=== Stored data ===
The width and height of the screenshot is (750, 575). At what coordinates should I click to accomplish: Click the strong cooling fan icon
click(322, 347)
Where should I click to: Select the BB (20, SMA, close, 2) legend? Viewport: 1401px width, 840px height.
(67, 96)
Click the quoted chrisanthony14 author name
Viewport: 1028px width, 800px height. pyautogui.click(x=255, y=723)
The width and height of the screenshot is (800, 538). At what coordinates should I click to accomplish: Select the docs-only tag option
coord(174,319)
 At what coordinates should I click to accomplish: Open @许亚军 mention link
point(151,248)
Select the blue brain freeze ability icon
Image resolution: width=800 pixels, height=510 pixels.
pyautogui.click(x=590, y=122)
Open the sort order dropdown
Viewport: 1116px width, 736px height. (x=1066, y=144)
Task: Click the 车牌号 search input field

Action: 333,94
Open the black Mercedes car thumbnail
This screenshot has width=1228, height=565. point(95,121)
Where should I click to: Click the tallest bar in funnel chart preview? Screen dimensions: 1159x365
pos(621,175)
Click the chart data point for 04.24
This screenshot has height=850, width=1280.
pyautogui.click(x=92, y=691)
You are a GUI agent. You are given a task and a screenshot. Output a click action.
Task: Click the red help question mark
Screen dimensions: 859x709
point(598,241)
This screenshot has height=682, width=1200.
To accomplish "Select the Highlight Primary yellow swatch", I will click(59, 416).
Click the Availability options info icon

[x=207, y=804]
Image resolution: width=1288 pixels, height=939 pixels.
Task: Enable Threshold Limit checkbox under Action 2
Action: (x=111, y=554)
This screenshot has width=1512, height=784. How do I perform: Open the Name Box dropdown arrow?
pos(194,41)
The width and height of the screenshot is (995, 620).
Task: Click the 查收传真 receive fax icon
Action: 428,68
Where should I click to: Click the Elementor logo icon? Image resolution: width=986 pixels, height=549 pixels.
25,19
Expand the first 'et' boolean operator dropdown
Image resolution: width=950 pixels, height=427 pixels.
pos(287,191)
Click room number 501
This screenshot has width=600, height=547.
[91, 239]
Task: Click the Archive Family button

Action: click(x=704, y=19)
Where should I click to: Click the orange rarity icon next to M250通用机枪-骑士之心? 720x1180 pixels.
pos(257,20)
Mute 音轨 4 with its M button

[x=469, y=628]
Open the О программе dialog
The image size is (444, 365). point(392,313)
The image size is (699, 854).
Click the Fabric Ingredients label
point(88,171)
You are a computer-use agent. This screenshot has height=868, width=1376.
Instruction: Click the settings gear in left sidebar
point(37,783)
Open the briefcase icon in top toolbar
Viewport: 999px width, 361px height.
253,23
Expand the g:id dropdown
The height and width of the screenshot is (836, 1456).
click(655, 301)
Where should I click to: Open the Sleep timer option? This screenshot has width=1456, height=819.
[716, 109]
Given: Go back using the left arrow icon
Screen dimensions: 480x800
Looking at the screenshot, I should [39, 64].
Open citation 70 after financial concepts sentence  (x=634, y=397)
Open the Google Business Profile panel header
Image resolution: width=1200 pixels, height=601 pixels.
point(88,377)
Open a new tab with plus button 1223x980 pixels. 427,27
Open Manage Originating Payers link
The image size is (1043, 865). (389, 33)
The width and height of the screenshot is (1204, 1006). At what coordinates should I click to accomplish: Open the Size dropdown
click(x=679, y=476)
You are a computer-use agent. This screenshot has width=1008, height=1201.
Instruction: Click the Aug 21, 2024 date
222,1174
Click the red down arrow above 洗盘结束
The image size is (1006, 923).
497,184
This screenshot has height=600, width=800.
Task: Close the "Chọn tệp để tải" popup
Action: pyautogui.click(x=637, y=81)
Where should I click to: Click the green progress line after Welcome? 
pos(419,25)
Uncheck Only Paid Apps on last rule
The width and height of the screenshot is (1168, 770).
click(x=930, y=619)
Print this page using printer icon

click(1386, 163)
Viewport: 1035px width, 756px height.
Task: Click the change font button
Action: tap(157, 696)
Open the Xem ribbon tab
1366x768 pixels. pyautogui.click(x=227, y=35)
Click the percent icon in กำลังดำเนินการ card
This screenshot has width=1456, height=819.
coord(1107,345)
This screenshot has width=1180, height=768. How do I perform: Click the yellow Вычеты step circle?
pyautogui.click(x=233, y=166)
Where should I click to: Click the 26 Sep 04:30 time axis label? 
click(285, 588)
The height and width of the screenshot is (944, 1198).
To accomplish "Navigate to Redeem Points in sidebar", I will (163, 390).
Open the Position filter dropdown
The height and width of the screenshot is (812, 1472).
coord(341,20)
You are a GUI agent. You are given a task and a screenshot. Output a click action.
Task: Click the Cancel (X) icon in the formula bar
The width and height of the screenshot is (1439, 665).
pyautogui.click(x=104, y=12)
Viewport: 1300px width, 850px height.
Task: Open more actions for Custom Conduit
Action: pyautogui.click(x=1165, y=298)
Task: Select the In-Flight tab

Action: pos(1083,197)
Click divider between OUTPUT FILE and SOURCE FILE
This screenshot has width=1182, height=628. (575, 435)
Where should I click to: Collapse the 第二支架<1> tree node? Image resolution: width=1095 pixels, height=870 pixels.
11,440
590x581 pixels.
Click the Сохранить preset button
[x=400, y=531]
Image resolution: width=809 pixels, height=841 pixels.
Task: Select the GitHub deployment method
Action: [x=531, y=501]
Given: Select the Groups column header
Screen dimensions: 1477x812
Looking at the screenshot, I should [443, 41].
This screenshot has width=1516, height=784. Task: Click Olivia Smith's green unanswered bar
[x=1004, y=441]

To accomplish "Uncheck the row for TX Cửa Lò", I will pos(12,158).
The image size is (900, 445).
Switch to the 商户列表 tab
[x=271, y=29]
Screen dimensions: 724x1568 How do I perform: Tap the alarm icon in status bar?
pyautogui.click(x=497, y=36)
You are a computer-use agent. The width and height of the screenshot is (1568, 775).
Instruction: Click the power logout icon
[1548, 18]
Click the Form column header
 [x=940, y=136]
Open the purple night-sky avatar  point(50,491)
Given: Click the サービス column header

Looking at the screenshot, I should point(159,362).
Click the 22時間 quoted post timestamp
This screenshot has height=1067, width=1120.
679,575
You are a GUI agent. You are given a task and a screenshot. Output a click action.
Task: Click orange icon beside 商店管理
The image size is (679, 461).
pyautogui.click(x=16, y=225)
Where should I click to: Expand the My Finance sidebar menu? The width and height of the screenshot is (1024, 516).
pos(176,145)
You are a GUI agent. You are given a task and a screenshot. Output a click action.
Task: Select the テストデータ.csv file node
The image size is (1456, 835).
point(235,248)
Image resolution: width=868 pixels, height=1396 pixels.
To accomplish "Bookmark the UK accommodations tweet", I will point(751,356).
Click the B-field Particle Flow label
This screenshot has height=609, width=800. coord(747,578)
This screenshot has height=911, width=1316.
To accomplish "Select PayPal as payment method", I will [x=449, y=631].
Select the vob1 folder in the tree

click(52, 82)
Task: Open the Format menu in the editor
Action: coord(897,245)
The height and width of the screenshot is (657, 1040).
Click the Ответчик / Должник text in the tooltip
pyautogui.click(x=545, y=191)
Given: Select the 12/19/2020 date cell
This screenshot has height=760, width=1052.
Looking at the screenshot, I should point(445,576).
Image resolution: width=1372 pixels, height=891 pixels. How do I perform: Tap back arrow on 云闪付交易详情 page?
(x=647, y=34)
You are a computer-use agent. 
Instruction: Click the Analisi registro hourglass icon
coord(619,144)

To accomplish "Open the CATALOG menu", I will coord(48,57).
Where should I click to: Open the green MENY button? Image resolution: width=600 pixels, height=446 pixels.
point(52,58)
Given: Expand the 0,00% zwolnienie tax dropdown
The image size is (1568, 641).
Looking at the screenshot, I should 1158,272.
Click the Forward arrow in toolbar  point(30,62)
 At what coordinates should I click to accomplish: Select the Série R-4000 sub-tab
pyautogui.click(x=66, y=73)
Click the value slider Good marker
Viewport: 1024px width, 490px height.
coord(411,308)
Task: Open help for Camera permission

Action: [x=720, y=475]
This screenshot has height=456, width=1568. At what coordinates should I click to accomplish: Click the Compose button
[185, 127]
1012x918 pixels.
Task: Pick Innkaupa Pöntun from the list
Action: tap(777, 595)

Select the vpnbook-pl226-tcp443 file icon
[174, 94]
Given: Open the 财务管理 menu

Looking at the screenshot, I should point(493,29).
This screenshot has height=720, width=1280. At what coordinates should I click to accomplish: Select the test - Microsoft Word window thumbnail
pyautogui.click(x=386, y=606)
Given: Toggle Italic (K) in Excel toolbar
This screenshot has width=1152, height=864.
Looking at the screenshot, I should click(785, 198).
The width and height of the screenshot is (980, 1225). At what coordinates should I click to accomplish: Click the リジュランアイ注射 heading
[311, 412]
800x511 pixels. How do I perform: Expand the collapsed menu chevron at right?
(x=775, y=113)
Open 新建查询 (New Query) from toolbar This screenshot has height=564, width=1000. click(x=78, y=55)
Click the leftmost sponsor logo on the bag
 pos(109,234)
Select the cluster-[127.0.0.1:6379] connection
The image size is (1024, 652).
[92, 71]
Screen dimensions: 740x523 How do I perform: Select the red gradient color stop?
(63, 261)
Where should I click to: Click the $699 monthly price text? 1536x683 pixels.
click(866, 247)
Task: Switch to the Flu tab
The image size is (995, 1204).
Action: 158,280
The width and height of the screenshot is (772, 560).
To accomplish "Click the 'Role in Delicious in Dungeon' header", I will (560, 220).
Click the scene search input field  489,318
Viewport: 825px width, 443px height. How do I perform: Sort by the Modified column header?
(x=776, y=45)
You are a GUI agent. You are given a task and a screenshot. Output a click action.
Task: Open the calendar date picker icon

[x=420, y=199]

=== WHAT NEEDS TO BE DONE ===
All lines above holding the word "Uncheck" make up the answer; copy each one.

=== SOLUTION FOR THIS PROBLEM ===
Uncheck Only Paid Apps on last rule
To accomplish "Uncheck the row for TX Cửa Lò", I will pos(12,158).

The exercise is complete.